A partial response to"Universalism: A Theology for the 21st Century," by Rev. Forrest Church
Earlier this month, a friend of mine from my church recommended that I read a semi-recent (late 2001) UU World article by Rev. Forrest Church called "Universalism: A Theology for the 21st Century." My friend told me that she "admire[s]" the article, and that she'd "love to know [my] thoughts!"
I had in fact read Church's article, though it was some years ago. And, as regular readers of this LiveJournal are aware, I am well acquainted with Forrest Church. In addition to several discussions I have participated in on various Internet forums, this LiveJournal contains my all-too-lengthy responses to two Church works: his 2003 General Assembly sermon, "Born Again Unitarian Universalism," and the best-selling "classic introduction to Unitarian Universalism" he co-authored with former UUA President John A. Buehrens, A Chosen Faith. (I mentioned those same responses, twice quoting Church directly, in the sermon I delivered in my church in July 2006).
I've read plenty more of Church's material, and I'd like to find time to respond to more of it. For one, I think this more recent UU World article (in which Church both (a) savages the controversial 2005 Danish caricatures of Muhammad as "hate speech" that was properly silenced and (b) declares anyone who "dismiss[es] the world's scriptures" to be "as much of the world's problem as they are its solution") deserves a thorough rebuttal. But time is not always on my side. In any case, the point is that I know Rev. Church's work all too well.
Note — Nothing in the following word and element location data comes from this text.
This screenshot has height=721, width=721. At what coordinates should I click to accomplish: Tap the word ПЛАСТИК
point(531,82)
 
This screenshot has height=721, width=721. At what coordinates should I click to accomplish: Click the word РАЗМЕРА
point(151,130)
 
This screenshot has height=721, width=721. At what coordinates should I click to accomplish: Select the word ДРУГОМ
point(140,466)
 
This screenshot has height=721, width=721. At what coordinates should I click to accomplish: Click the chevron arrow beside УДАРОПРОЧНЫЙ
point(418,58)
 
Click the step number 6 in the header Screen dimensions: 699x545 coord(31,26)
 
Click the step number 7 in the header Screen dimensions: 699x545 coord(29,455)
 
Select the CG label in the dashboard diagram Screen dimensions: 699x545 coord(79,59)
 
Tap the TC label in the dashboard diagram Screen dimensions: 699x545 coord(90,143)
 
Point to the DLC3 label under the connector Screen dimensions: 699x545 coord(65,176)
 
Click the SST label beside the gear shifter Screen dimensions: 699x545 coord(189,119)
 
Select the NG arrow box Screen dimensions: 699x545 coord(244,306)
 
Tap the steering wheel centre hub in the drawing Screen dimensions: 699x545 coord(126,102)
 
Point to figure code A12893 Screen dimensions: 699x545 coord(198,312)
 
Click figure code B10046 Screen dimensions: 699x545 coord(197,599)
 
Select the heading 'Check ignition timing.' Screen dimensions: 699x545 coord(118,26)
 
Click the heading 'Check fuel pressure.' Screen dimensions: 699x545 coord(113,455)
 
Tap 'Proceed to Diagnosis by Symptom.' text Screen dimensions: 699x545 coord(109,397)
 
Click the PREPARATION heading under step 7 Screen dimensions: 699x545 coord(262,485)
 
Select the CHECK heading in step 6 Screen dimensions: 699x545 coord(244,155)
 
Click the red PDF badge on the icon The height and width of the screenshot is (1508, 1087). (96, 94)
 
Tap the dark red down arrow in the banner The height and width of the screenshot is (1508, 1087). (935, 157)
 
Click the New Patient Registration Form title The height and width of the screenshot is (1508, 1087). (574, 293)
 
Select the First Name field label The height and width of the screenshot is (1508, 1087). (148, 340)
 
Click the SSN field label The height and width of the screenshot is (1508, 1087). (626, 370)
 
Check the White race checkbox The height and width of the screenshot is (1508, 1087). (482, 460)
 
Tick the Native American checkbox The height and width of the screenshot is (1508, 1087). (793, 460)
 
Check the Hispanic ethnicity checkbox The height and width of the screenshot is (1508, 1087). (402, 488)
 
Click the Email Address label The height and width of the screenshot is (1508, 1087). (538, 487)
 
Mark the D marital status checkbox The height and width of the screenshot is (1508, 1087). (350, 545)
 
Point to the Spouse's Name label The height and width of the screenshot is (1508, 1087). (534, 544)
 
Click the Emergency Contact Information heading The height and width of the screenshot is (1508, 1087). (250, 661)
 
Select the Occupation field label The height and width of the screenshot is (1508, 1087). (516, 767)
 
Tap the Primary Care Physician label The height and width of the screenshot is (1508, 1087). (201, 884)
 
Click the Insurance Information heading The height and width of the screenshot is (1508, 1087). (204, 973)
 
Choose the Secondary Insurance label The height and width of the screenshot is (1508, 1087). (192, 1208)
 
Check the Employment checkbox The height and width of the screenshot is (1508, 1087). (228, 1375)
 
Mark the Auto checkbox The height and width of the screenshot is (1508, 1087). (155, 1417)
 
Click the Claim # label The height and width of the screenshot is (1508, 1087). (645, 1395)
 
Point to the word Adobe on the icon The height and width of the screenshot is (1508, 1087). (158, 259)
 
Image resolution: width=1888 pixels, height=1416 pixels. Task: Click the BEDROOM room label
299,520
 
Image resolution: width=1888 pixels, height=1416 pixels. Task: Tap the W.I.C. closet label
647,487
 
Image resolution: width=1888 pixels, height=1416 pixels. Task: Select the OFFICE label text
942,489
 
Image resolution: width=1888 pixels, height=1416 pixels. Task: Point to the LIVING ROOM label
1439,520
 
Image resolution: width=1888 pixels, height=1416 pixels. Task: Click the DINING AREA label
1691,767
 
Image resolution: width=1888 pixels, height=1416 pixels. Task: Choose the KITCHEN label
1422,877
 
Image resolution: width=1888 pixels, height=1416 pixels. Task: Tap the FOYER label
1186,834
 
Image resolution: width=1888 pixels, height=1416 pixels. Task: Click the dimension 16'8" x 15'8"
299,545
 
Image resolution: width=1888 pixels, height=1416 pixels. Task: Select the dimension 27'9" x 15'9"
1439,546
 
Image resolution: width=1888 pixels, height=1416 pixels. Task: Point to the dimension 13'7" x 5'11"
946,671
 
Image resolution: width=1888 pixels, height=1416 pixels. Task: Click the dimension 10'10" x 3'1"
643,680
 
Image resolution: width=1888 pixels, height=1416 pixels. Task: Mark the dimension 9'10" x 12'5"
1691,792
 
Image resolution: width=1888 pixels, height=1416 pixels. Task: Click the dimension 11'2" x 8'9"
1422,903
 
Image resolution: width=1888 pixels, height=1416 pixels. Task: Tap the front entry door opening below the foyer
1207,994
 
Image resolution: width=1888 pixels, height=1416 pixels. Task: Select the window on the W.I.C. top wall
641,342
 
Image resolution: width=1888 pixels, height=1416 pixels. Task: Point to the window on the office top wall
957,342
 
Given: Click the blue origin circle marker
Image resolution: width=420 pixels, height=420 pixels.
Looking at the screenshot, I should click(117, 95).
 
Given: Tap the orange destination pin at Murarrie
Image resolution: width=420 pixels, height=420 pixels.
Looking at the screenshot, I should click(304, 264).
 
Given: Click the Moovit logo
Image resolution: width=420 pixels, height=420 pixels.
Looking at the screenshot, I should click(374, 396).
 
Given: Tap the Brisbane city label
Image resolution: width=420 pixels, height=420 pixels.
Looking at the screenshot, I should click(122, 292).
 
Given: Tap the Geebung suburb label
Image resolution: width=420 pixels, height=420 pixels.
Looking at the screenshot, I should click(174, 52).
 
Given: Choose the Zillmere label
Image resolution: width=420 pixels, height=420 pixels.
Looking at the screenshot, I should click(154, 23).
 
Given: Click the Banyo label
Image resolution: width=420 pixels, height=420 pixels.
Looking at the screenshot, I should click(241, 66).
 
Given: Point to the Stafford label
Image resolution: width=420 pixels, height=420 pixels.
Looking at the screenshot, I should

In that light, I regret that I have to tell my friend that the 2001 article in question, "Universalism: A Theology for the 21st Century," is unfortunately just more of the same from Church. As usual, Church makes worthwhile points here and there--but, for me at least, they are entirely drowned out by the stunning number of nasty attacks, personal insults, and outright lies about nonbelievers that suffuse Church's article. Any notion I might entertain that Church's "theology for the 21st century" is amenable to me is buried under the overwhelming tone in his piece (as in so much of his work) of deep antipathy toward me and anyone who sees the world the way I do.